Where the line with "Task: Open port 5/e2 details" appears in the records below, start there and transcribe each line exactly through the last.

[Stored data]
<<<<

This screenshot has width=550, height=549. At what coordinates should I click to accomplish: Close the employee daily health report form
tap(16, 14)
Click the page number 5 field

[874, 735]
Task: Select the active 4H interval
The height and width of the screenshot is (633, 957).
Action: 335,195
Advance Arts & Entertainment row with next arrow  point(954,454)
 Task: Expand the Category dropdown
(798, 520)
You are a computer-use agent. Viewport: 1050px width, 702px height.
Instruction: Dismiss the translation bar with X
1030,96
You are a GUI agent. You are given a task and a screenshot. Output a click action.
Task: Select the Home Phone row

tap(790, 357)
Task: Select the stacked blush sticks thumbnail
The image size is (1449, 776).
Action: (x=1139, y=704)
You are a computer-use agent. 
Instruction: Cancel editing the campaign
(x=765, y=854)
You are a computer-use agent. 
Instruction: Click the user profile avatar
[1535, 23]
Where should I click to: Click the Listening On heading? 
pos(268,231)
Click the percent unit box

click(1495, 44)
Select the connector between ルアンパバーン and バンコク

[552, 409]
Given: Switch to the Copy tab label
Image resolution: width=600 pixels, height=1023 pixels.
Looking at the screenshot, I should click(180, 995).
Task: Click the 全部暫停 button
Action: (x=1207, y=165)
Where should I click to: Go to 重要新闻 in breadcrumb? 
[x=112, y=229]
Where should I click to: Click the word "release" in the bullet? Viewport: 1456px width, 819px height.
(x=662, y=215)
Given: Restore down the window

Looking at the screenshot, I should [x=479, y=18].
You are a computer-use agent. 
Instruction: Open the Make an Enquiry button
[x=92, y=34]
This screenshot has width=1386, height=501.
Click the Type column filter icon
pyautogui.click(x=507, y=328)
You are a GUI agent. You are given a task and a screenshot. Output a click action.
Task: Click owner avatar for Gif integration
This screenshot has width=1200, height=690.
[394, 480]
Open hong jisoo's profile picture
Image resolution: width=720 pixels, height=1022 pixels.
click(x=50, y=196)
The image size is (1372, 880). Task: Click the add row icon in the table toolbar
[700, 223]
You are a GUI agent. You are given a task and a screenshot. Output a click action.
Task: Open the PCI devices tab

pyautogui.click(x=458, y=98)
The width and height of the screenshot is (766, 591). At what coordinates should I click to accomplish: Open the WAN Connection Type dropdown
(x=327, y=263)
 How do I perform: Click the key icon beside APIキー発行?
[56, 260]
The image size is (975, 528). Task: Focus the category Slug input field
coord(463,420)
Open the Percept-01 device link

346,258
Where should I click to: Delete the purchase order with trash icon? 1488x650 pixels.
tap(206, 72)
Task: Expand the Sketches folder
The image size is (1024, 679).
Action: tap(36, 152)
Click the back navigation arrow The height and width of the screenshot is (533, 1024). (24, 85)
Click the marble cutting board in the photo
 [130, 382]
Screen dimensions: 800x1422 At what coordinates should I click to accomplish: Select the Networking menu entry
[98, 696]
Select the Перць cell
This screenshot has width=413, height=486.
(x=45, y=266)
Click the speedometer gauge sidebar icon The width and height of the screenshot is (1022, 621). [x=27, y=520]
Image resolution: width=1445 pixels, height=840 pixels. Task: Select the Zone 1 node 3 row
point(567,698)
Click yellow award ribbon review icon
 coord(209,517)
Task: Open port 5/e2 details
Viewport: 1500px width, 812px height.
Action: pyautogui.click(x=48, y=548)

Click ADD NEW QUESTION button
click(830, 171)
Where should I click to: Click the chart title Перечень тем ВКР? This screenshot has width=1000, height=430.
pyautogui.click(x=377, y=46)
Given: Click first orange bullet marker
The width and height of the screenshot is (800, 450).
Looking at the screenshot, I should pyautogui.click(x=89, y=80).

>>>>

__Solution__
Task: Open port 5/e2 details
Viewport: 1500px width, 812px height.
Action: pyautogui.click(x=48, y=548)

Click ADD NEW QUESTION button
click(830, 171)
Where should I click to: Click the chart title Перечень тем ВКР? This screenshot has width=1000, height=430.
pyautogui.click(x=377, y=46)
Given: Click first orange bullet marker
The width and height of the screenshot is (800, 450).
Looking at the screenshot, I should pyautogui.click(x=89, y=80).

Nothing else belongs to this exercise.